Operational Efficiency and Cost Savings

Implementing this automated solution is projected to lead to a 50% reduction in the time it takes for staff to process and analyze student review data. This translates to labor cost savings of approximately $5,000 per two semesters.
Ongoing operational costs are minimal, estimated at ~$81 per month for AWS SageMaker hosting and monitoring.
The project is projected to break even in approximately 41.7 months, with a first-year ROI of 28%. This positive financial outlook demonstrates the clear business case for the system’s long-term value.

5. Recommendations

Implement the Sentiment Analysis Model: Deploy the trained model to a production environment to immediately begin automating the processing of course and professor reviews. This will enable university administrators to transition from manual, time-consuming data analysis to strategic action, directly addressing the core business challenge.
Establish a Human-in-the-Loop Process: Given the model’s difficulty with neutral reviews, create a workflow where a human analyst reviews all feedback flagged with low confidence or classified as neutral. This ensures accuracy for complex cases, mitigates the risk of misinterpretation, and builds stakeholder trust in the system’s output.
Integrate Findings with Business Operations: Use the insights generated by the model to directly inform faculty development plans and refine course curricula.
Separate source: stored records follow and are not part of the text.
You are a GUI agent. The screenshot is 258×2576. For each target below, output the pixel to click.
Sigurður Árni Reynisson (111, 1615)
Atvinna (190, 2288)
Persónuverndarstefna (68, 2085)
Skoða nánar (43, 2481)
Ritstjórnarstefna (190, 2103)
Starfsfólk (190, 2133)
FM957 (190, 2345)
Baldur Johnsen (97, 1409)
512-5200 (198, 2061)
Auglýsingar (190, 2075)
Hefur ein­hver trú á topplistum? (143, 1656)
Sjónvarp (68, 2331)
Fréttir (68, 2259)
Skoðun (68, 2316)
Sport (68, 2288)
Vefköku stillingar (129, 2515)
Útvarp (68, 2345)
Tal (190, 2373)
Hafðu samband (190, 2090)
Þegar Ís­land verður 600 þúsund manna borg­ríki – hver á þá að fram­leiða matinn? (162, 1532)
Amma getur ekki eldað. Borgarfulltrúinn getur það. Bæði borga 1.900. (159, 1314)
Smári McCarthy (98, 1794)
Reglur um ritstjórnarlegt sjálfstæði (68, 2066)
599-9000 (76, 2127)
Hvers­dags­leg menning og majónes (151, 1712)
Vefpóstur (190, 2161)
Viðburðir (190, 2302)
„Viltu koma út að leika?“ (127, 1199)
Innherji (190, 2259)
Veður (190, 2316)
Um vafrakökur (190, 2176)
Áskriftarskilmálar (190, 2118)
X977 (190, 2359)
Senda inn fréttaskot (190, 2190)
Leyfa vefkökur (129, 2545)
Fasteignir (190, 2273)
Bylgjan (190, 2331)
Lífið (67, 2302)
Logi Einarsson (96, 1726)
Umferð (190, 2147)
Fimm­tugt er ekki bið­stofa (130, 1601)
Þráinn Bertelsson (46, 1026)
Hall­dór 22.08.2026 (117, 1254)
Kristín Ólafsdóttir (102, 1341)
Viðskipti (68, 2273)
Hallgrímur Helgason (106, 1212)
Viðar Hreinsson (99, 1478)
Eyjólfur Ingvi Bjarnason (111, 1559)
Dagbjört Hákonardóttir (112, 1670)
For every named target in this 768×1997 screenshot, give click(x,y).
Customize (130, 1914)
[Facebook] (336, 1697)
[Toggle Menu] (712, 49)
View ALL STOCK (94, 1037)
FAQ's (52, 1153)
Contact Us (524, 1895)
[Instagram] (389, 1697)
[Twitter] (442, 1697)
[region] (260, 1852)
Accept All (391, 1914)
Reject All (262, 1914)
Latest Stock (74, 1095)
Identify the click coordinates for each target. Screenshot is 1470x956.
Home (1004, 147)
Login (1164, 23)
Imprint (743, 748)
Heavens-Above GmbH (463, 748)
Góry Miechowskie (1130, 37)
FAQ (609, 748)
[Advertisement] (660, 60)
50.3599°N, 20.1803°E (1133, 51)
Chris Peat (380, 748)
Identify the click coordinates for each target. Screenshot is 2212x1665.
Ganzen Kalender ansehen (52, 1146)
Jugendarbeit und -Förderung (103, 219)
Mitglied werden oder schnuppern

By providing faculty with timely, categorized feedback, the university can foster a culture of continuous improvement, leading to a 5% increase in overall positive sentiment scores over subsequent semesters and a better academic experience for students.
Expand to Topic Discovery: Integrate the sentiment analysis with a topic discovery model (such as LDA) to identify not only the sentiment but also the specific themes driving it (e.g., course pacing, professor communication, or content relevance). This will provide more granular and actionable insights to guide decision-making, leading to a 25% increase in the number of specific actionable themes identified.

6. Technical Deepdive

image info

Model Development Approach: A robust pipeline was built using systematic preprocessing, including text normalization and lemmatization, followed by a stratified split of the 5,000-review dataset into training, validation, and test sets to ensure representative data distribution.
Algorithm Implementation: Amazon SageMaker’s BlazingText was selected for its efficiency and scalability in supervised text classification, chosen over classic machine learning and deep learning models for its optimal balance of performance and speed.
Model Optimization Strategy: Overfitting was prevented by monitoring model performance on a dedicated validation set during training and tuning hyperparameters to ensure strong generalization to unseen data.
Champion Model Performance: The model achieved an overall accuracy of 78%, with strong F1-scores of 82% for positive reviews and 80% for negative reviews. A Cohen’s Kappa score validated the results, though the F1-score for neutral reviews was a lower 44%.
Model Interpretability and Reliability: Keyword analysis and word clouds provided insights into the model’s logic. The project was deployed to a real-time Amazon SageMaker endpoint, showcasing a complete and production-ready solution.

Caveats and Assumptions

Data Labeling: The analysis assumes that the original sentiment labels in the dataset are accurate. Any mislabeling in the source data would directly impact the model’s training and performance metrics.
Sarcasm and Nuance: The model’s performance, particularly on neutral reviews, is limited in its ability to interpret sarcasm, cultural context, or highly nuanced language. The human-in-the-loop recommendation is designed to mitigate this limitation.
Temporal Factors: The model was trained on historical data. It assumes that future student reviews will follow similar patterns and use similar language. Major shifts in student feedback patterns could affect model accuracy over time.
External Factors: The analysis does not account for external factors that could influence student satisfaction, such as university-wide policy changes, campus events, or broader societal trends. The metrics provided are based solely on the data available.